Telling Brian she was going to have a baby was different, she could now see, from telling him that she was pregnant. The latter was a kind of temporary affliction; the former went some way towards helping him imagine a future in which Sophie was the mother of a small human being.

‘What about the series?’

He wasn’t interested in the father or her marital state, she noted. Together, Brian and her mother would form a whole, rounded person.

‘They’ll wait,’ she said.

‘Do you think?’ said Brian, apparently amused.

‘It’s called Everyone Loves Sophie. I’m Sophie.’

He picked a photograph out of the middle of the pile.

‘What about if they called it Everyone Loves Freda? She’s Freda.’

‘Freda’s a terrible name.’

‘We’ll change it. Everyone Loves Suzy. How does that sound?’
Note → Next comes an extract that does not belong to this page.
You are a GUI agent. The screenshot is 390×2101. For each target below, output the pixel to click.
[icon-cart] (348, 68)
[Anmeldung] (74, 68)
It sounded both frightening and plausible, and for a moment she found herself thinking, Well, he’s won the argument. But then she realized the argument wasn’t real. She wasn’t going to go and see a discreet doctor in Harley Street. She understood that she could: the option was real, even if the argument wasn’t. The doctor could take the baby away, make it vanish, just as Barbara’s baby had vanished. And Tony and Diane need know nothing about it, and she could appear as childless, carefree, girl-about-town Sophie in a series called Everyone Loves Sophie. But how much fun would it be to play the part of a childless, carefree girl-about-town immediately after an abortion? How would she feel, having an abortion so that she could become a carefree, childless fictional character? How much delight would Dennis, the father of the aborted child, take in producing the show? How funny would he find carefree Sophie’s predicaments and pickles?